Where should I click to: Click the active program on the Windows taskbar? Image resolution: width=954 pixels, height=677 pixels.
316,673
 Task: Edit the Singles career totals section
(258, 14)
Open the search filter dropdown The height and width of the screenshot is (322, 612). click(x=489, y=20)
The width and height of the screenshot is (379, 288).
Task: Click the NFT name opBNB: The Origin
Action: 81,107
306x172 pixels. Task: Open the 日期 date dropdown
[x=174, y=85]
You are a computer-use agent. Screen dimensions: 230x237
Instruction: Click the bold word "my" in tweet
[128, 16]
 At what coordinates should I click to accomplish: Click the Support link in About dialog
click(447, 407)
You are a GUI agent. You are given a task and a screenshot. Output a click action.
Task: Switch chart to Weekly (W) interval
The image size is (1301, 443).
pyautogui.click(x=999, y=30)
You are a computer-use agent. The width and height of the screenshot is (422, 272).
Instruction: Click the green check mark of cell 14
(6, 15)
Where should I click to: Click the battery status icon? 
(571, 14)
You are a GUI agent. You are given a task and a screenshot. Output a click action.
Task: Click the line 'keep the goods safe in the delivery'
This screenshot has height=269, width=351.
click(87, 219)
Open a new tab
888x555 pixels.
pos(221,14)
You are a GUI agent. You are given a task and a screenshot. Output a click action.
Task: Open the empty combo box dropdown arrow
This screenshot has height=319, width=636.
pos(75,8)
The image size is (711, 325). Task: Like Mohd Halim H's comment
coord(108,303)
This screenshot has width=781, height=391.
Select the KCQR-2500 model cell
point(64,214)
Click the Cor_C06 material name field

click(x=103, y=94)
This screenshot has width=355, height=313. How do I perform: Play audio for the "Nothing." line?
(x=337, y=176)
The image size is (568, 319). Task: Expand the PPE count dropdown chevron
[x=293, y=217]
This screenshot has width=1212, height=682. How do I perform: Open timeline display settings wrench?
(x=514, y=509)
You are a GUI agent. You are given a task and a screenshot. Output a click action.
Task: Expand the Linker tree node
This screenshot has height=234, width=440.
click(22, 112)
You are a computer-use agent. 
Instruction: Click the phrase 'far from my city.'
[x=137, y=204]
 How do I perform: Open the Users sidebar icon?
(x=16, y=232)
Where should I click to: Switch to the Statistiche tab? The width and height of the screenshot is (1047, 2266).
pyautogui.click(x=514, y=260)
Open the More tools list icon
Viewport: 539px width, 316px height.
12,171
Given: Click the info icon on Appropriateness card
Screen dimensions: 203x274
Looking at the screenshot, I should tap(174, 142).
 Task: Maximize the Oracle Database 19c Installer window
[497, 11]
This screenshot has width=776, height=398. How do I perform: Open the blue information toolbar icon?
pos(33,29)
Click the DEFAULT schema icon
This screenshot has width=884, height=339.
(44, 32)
··········
## Exercise prompt
Would you restate the material word for word, leaving nothing out?

## Answer space
Where should I click to: Click the active program on the Windows taskbar? Image resolution: width=954 pixels, height=677 pixels.
316,673
 Task: Edit the Singles career totals section
(258, 14)
Open the search filter dropdown The height and width of the screenshot is (322, 612). click(x=489, y=20)
The width and height of the screenshot is (379, 288).
Task: Click the NFT name opBNB: The Origin
Action: 81,107
306x172 pixels. Task: Open the 日期 date dropdown
[x=174, y=85]
You are a computer-use agent. Screen dimensions: 230x237
Instruction: Click the bold word "my" in tweet
[128, 16]
 At what coordinates should I click to accomplish: Click the Support link in About dialog
click(447, 407)
You are a GUI agent. You are given a task and a screenshot. Output a click action.
Task: Switch chart to Weekly (W) interval
The image size is (1301, 443).
pyautogui.click(x=999, y=30)
You are a computer-use agent. The width and height of the screenshot is (422, 272).
Instruction: Click the green check mark of cell 14
(6, 15)
Where should I click to: Click the battery status icon? 
(571, 14)
You are a GUI agent. You are given a task and a screenshot. Output a click action.
Task: Click the line 'keep the goods safe in the delivery'
This screenshot has height=269, width=351.
click(87, 219)
Open a new tab
888x555 pixels.
pos(221,14)
You are a GUI agent. You are given a task and a screenshot. Output a click action.
Task: Open the empty combo box dropdown arrow
This screenshot has height=319, width=636.
pos(75,8)
The image size is (711, 325). Task: Like Mohd Halim H's comment
coord(108,303)
This screenshot has width=781, height=391.
Select the KCQR-2500 model cell
point(64,214)
Click the Cor_C06 material name field

click(x=103, y=94)
This screenshot has width=355, height=313. How do I perform: Play audio for the "Nothing." line?
(x=337, y=176)
The image size is (568, 319). Task: Expand the PPE count dropdown chevron
[x=293, y=217]
This screenshot has width=1212, height=682. How do I perform: Open timeline display settings wrench?
(x=514, y=509)
You are a GUI agent. You are given a task and a screenshot. Output a click action.
Task: Expand the Linker tree node
This screenshot has height=234, width=440.
click(22, 112)
You are a computer-use agent. 
Instruction: Click the phrase 'far from my city.'
[x=137, y=204]
 How do I perform: Open the Users sidebar icon?
(x=16, y=232)
Where should I click to: Switch to the Statistiche tab? The width and height of the screenshot is (1047, 2266).
pyautogui.click(x=514, y=260)
Open the More tools list icon
Viewport: 539px width, 316px height.
12,171
Given: Click the info icon on Appropriateness card
Screen dimensions: 203x274
Looking at the screenshot, I should tap(174, 142).
 Task: Maximize the Oracle Database 19c Installer window
[497, 11]
This screenshot has width=776, height=398. How do I perform: Open the blue information toolbar icon?
pos(33,29)
Click the DEFAULT schema icon
This screenshot has width=884, height=339.
(44, 32)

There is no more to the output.